The Beaumont Court of Civil Appeals has expressly held that under the provisions of the Texas Tort Claims Act a county is liable in damages for injuries or death caused by the negligent act of a county employee. County of Brazoria v. Radtke, 566 S.W.2d 326, 329 (Tex.Civ.App.—Beaumont 1978, writ ref’d n.r.e.). Although Radtke involved a claim for personal injury rather than wrongful death, there can be no rational reason for imposing liability on a county who negligently causes injuries but excusing one who negligently injures with fatal results.
We, therefore, hold that the Wrongful Death Statute does not exempt counties from liability for wrongful death imposed by the limited waiver provisions of the Texas Tort Claims Act. The point of error brought by Harris County is overruled.
By post-submission brief permitted by this court, Harris County contends that should liability be imposed upon the county by virtue of the Texas Tort Claims Act it should be limited to $100,000 as provided in the statute. Tort claims Act, ch. 292, 1969 Tex.Gen.Laws 874, (repealed 1985). This issue was raised by the court during oral argument and all parties were given the opportunity to address it. The judgment signed by the trial court recited that the jury had found Harris County to be ninety percent negligent and Whipple to be ten percent negligent. It ordered that Harris County and Whipple were jointly and severally liable for damages in the amount of $273,000 and prejudgment interest in the amount of $55,711.54. The amount to be paid by each defendant was not specified further. The liability assigned to the county for the damage award alone exceeds the statutory maximum of $100,000.

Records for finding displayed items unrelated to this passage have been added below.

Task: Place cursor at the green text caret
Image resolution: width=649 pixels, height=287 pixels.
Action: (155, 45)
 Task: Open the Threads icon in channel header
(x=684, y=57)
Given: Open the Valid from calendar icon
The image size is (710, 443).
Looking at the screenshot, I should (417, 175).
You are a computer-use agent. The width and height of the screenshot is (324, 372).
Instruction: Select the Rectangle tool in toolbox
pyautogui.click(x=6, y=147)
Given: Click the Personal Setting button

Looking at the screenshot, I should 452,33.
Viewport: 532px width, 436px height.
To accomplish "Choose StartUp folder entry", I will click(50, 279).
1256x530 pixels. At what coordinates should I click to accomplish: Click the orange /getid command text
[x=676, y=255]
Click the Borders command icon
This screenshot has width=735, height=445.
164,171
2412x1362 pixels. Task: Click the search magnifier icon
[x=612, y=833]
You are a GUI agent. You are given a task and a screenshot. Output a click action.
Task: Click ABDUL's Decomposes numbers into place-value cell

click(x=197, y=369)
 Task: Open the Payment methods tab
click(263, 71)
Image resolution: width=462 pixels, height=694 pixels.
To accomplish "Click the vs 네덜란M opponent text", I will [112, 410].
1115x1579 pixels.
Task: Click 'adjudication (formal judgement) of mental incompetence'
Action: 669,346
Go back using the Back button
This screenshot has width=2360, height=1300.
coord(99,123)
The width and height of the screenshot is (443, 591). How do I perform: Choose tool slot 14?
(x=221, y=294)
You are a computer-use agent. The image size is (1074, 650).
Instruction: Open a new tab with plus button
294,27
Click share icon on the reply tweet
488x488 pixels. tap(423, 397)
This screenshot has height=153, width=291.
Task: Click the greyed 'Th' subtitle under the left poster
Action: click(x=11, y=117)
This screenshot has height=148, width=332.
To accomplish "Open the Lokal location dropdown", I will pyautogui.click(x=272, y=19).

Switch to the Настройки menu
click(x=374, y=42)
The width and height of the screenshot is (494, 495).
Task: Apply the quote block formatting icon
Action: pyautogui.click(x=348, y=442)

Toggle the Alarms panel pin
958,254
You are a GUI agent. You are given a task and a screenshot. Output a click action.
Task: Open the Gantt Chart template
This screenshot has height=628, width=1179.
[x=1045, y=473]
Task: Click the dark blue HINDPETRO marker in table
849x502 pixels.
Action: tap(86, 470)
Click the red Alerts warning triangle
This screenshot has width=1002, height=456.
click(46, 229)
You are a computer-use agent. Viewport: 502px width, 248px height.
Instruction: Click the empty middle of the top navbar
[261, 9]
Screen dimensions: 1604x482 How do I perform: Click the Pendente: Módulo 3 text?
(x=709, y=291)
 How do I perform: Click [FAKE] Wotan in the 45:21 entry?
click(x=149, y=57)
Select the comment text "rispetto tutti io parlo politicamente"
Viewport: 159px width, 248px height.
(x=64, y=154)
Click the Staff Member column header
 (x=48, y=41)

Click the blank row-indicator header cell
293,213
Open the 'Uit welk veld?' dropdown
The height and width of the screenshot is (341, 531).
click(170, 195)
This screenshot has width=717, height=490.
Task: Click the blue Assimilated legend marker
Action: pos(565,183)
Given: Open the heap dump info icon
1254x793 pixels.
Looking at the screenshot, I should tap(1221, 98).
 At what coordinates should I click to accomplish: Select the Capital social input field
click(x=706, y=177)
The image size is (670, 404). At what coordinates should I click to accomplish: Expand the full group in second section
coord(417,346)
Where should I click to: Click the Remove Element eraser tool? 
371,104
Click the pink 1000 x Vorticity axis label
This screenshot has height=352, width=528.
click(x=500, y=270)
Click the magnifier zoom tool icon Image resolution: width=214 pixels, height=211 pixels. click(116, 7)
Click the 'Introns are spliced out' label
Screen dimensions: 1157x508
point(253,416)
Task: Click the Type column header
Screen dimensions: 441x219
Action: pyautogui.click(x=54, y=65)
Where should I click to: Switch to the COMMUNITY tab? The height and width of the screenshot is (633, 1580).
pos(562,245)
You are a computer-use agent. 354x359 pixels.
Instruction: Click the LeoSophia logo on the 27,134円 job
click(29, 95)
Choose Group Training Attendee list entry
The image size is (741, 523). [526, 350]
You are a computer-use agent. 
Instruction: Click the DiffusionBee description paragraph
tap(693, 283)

The Supreme Court of Texas has consistently restricted the amount of damages imposed on governmental units to the maximum allowed by the Texas Tort Claims Act. See Trinity River Authority v. Williams, 689 S.W.2d 883, 886 (Tex.1985); Weller v. State, 682 S.W.2d 234 (Tex.1984); City of Austin v. Cooksey, 570 S.W.2d 386, 387 (Tex.1978). Since the county would have no liability but for the Act, the limitations of the Act must be accepted along with its benefits. Cooksey, 570 S.W.2d at 387. The Court has held that (i) the maximum recovery under the Texas Tort Claims Act is $100,000 per person injured (Id. at 388); (ii) the Act prohibits the addition of prejudgment interest; and (iii) there is no statutory right to prejudgment interest. Weller, 682 S.W.2d at 234. Appellate court holdings have further enforced the limitations of the Act. A sovereign does not waive the $100,000 limit of liability imposed by the Texas Tort Claims Act by failure to plead and urge it; the damages are strictly limited to those imposed by the statute. City of Houston v. Arney, 680 S.W.2d 867, 874-75 (Tex.App.—Houston [1st Dist.] 1984, no writ); State Highway Department v. Pinner, 531 S.W.2d 851, 858 (Tex.Civ.App.—Beaumont 1975, no writ).
We, therefore, reform the judgment and limit Harris County’s liability for damages to $100,000 as provided in the Texas Tort Claims Act. The remaining defendant, Lorraine Whipple, remains jointly and severally liable for the amount of the judgment in excess of $100,000.
The judgment of the trial court is reformed and, as reformed, affirmed.